Chris Rock: Racism Almost Over?

Chris Rock on Racism Almost OverOnly a liberal with a mind like Chris Rock would like “sh*tstorms of race hatred.”  Here’s what he said in an interview with Scott Raab in Esquire, March 2011.

Scott Rabb: “Like many nice Caucasians, I cried the night Barack Obama was elected.  It was one of the high points in American history.  And all that’s happened since the election is just a sh*tstorm of hatred.  You want to weigh in on that?”

Chris Rock: “I actually like it, in the sense that—you got kids?  Kids always act up the most before they go to sleep.  And when I see the Tea Party and all this stuff, it actually feels like racism’s almost over.  Because this is the last—this is the act up before going to sleep.  They’re going crazy.  They’re insane.  You want to get rid of them—and the next thing you know, they f****ing knocked out.  And that’s what’s going on in the country right now.”
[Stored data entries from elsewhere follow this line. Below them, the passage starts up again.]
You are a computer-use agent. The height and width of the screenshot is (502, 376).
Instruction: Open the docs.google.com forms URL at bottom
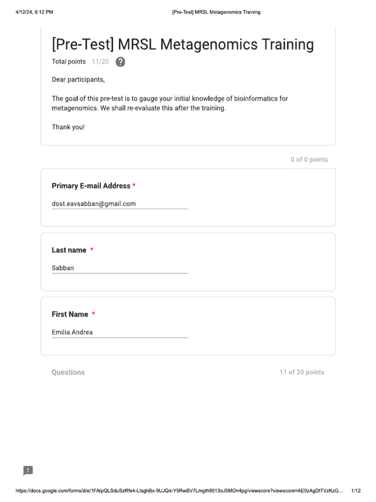click(179, 491)
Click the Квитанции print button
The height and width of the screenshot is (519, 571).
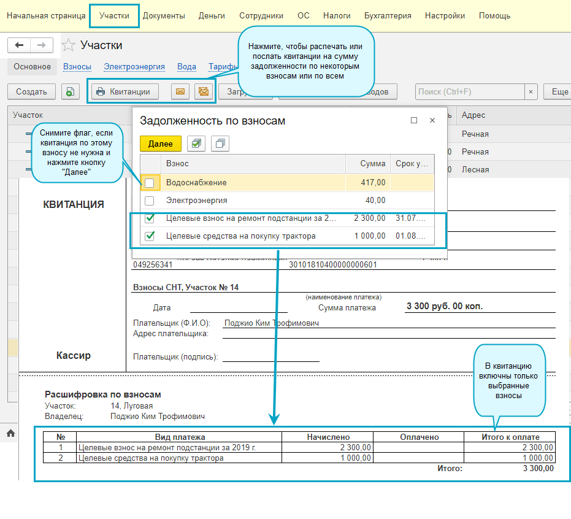tap(123, 91)
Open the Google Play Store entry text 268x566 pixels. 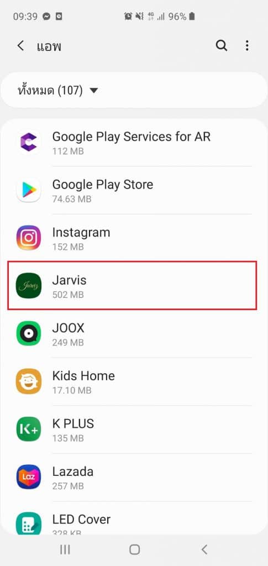pyautogui.click(x=103, y=185)
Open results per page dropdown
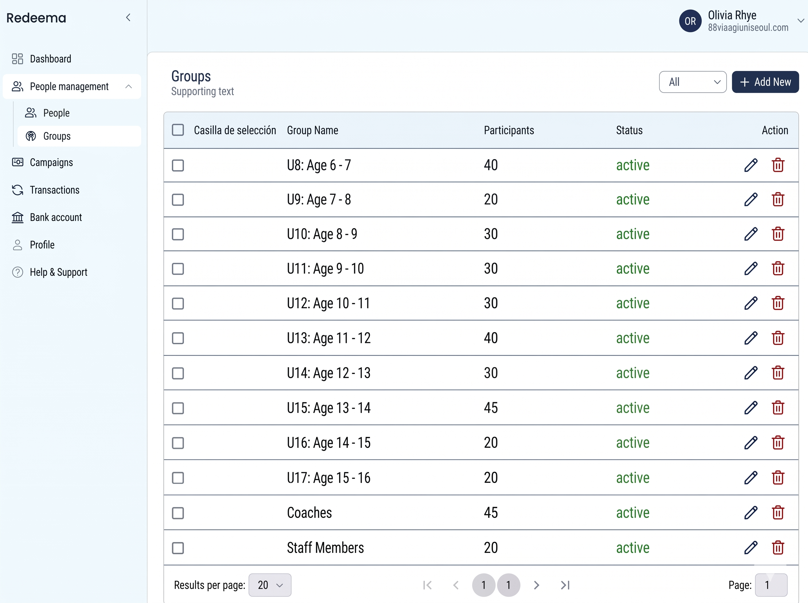This screenshot has width=808, height=603. (270, 585)
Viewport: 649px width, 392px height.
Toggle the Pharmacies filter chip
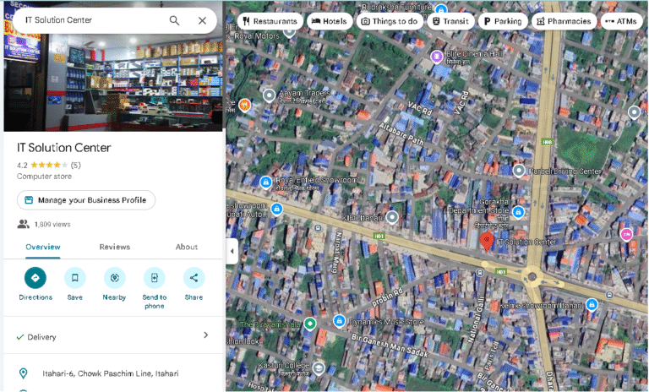(x=564, y=21)
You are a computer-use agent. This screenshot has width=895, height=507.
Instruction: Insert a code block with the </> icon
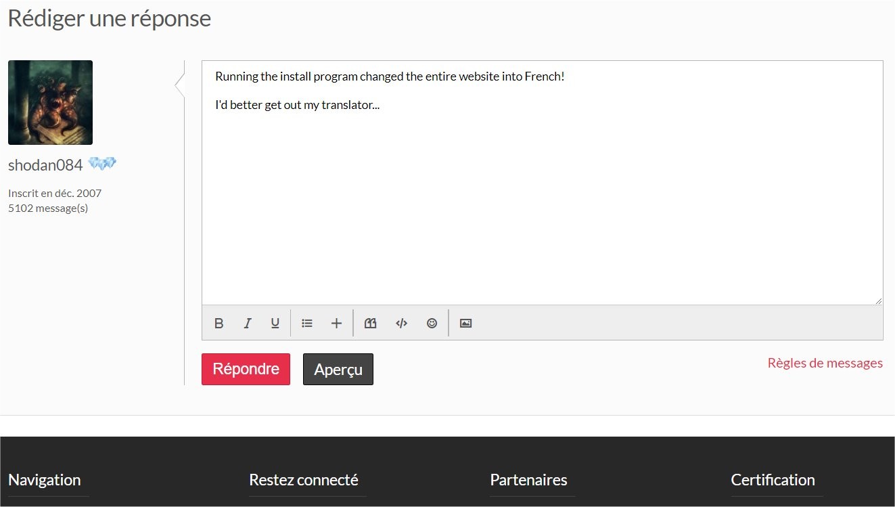pyautogui.click(x=401, y=324)
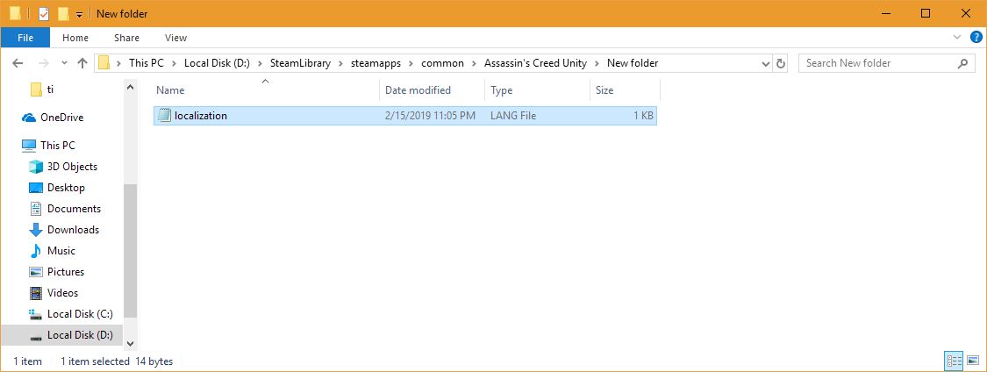Screen dimensions: 987x372
Task: Switch to details view layout
Action: [954, 361]
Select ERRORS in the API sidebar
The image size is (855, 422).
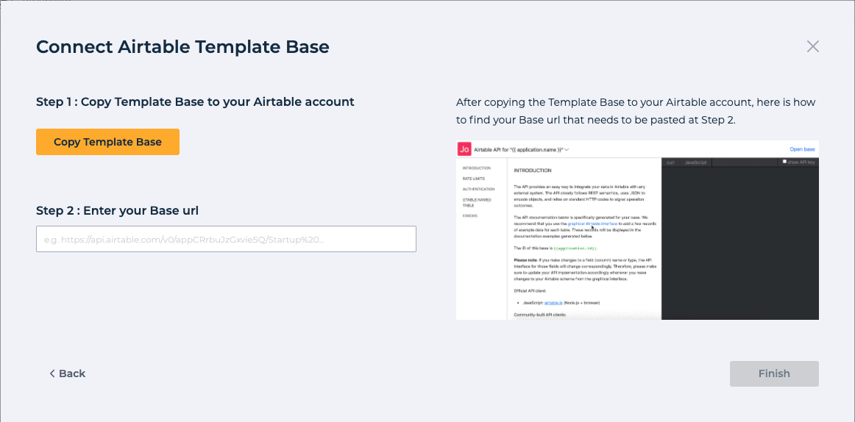(469, 215)
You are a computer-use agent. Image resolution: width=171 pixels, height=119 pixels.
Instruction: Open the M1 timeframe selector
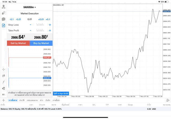click(x=3, y=95)
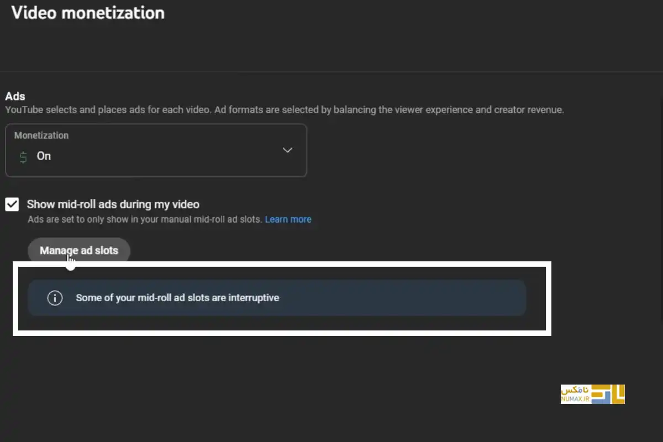Click the green dollar sign icon
The height and width of the screenshot is (442, 663).
(x=23, y=156)
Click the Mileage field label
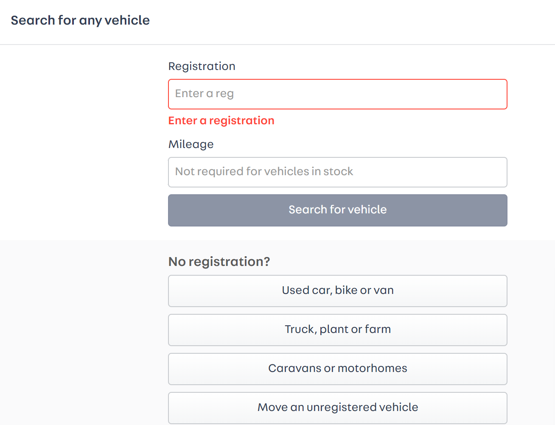This screenshot has height=425, width=555. click(x=191, y=145)
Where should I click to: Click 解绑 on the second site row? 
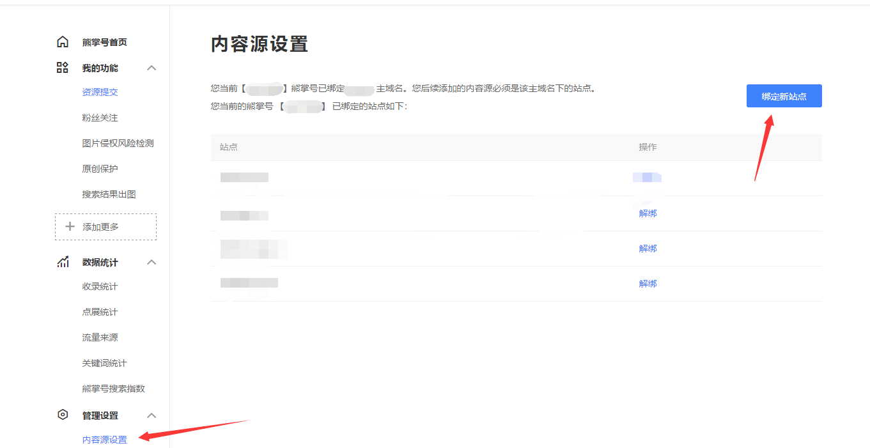pos(648,213)

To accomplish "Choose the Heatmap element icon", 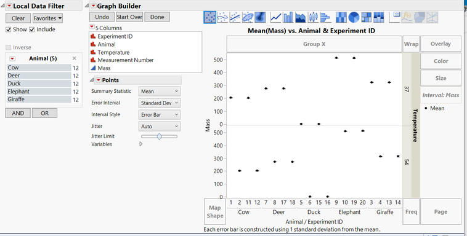I will point(341,17).
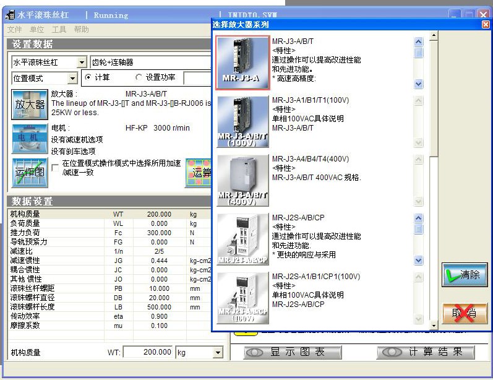Click the WT value input field

148,352
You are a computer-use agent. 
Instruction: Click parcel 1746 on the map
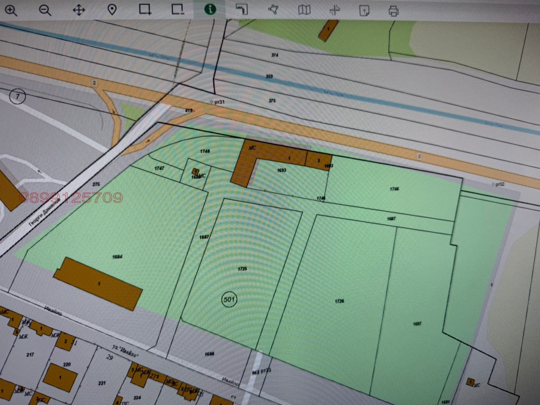pyautogui.click(x=394, y=189)
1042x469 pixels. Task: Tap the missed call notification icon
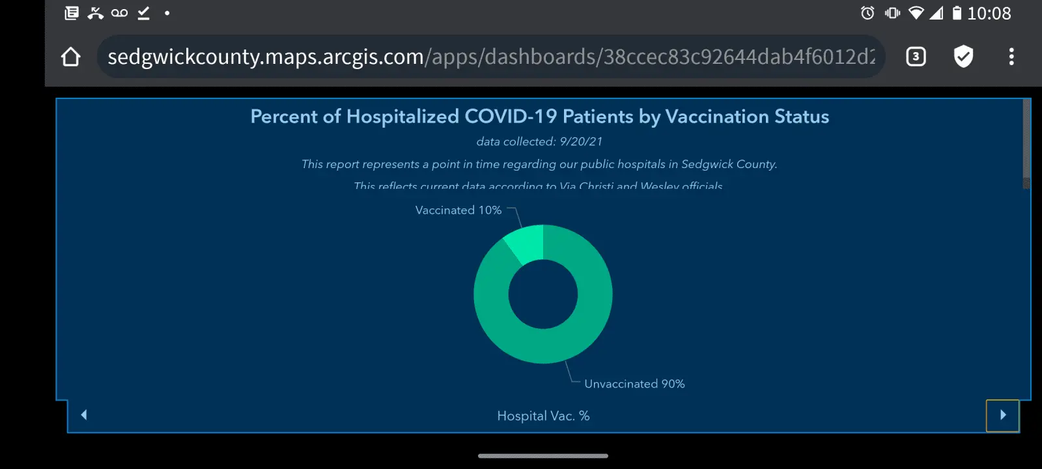coord(96,13)
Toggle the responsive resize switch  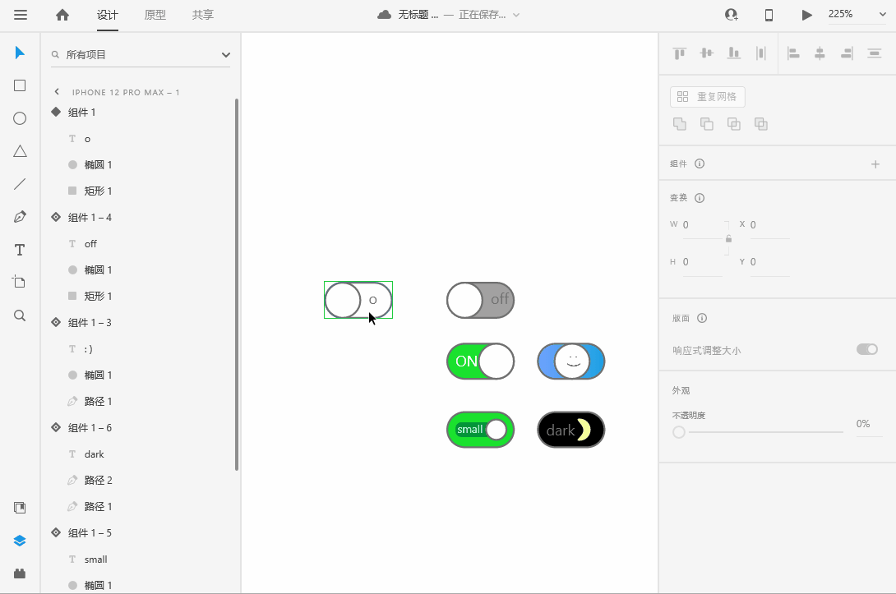[866, 349]
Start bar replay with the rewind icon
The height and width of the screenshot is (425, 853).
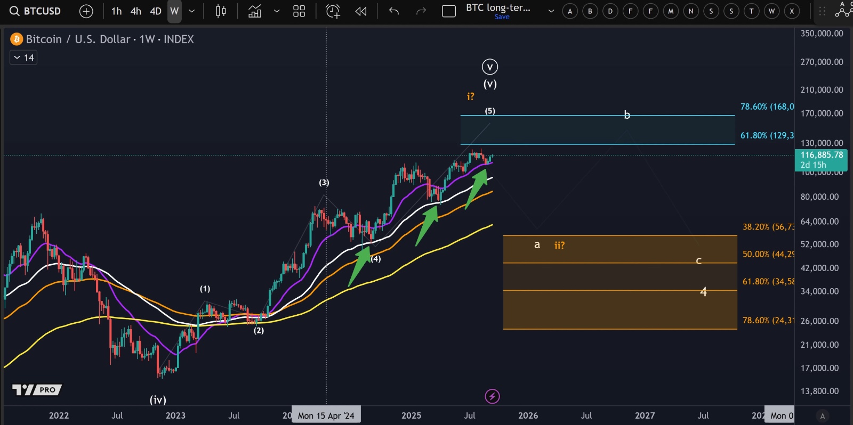click(x=361, y=11)
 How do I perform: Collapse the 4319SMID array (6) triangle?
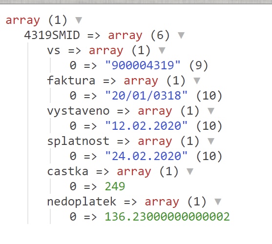181,35
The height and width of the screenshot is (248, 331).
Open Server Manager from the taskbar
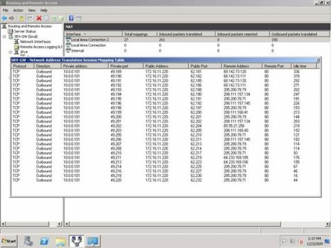pyautogui.click(x=28, y=241)
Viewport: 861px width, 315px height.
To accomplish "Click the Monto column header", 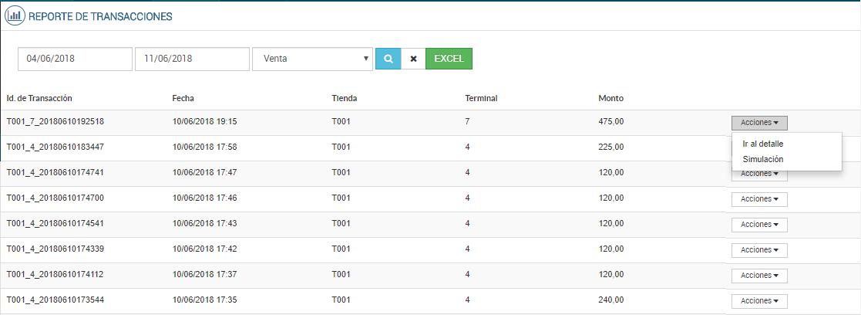I will click(x=611, y=98).
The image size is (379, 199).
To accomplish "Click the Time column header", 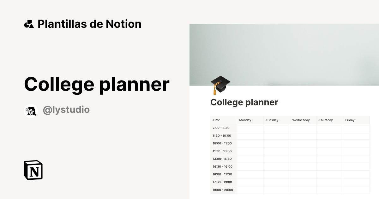I will tap(216, 120).
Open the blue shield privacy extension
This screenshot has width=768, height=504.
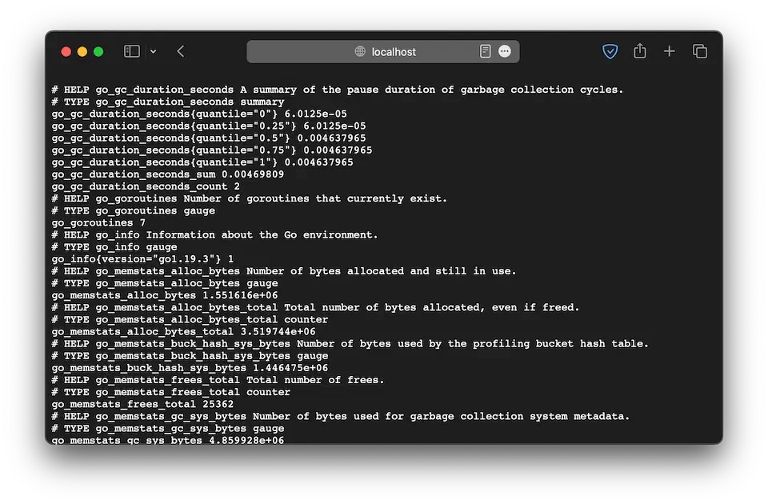610,51
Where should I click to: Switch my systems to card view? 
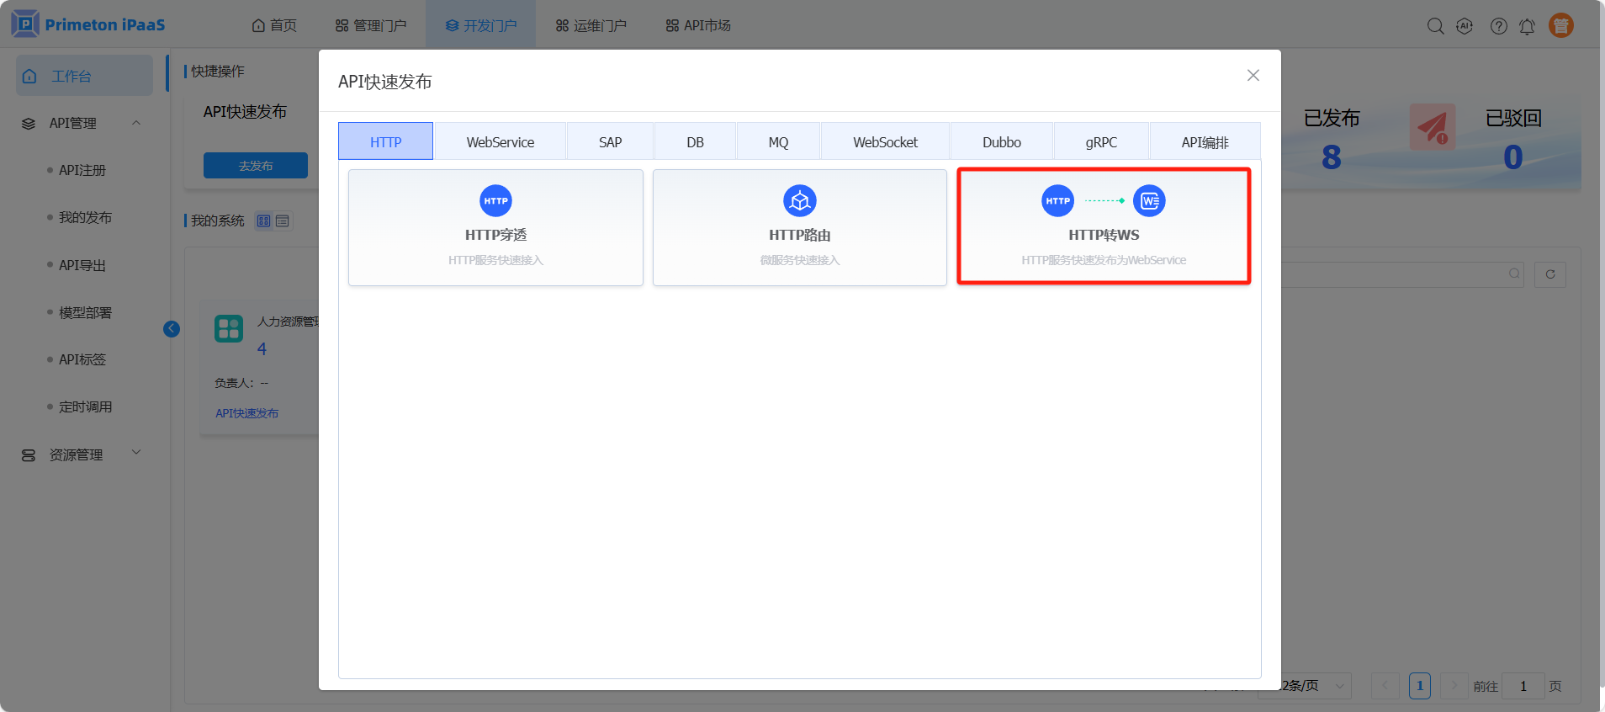264,221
It’s bombast, I know.  “All that’s happened since the election” (both 2008 and 2012) is clearly not all hatred, though this President’s death-threat count has been off the charts since way before day one.  Nor would I label the Tea Party racists…exactly.  It’s just that some of their ideas about how society works and their misunderstanding of how heavy racism actually is give loads of comfort to racists.  I go with one writer who said, “The Tea Party isn’t racist, it’s just colosally stupid.”  But not totally, so.  I actually agree with some of their ideas.  I, too, think if you can keep government out of something you ought to.  It’s just naive to think you can keep it out of all the things they want it out of.  Specifically, I think that government regulations could be lessened to encourage more entrepreneurial spirit among poor people, so there could be more of the microenterprises we see in the Grameen-sponsored projects in Bangladesh, for instance.  As for the greedy macro-enterprises of Wall Street: those need more, not less, regulation.

I doubt that many official Tea Party-ers are members of extremist hate groups either—though, again, it bears repeating that many of their mouthings really encourage extremists, racist and otherwise.  “Official” membership in hate groups is just over 200,000 nation-wide.  The comfort is that “just over 200,000” is only about 0.0007 of our total population.  Still, that averages over 4,000 haters per state, and it’s no comfort whatever when one of those walks into a Sikh Temple, as one did in Wisconsin last August. That kind of sick racism will probably always be with us because there’s no fool proof way to regulate sick minds, no way to convince those that any violence of this kind is by definition pathologically inhuman.

What Chris Rock meant, I’m sure, is that “normal,” everyday, personal (as opposed to institutional or systemic) racism might almost be over.  That seems like a fantasy, too—though, now that I think of it, I said something similar in a 2002 newspaper piece called “Turning a corner on racism” (read it HERE), and again in a longer 2004 essay (read it HERE) when I wrote:  “‘This world is white no longer, and it will never be white again.’  This [James Baldwin] sentence seems to sound loudly in the imagination of the old order, causing it to lash out in denial, causing it to cling to notions of racial and ethnic purity even while most of us realize more each day what violence and death result from such ideologies.  Things change in the imagination first, I tell myself. You cannot change until you imagine not only what that change could be, but also the very possibility of change itself.”

Doesn’t have quite the brevity of Chris Rock’s formulation, but I’m a scholar only half-given, most of the time, to bombast.  Believing racism is almost over isn’t quite as distant a hope as a generation ago, but you still have to go way, way, way out on a limb to believe it.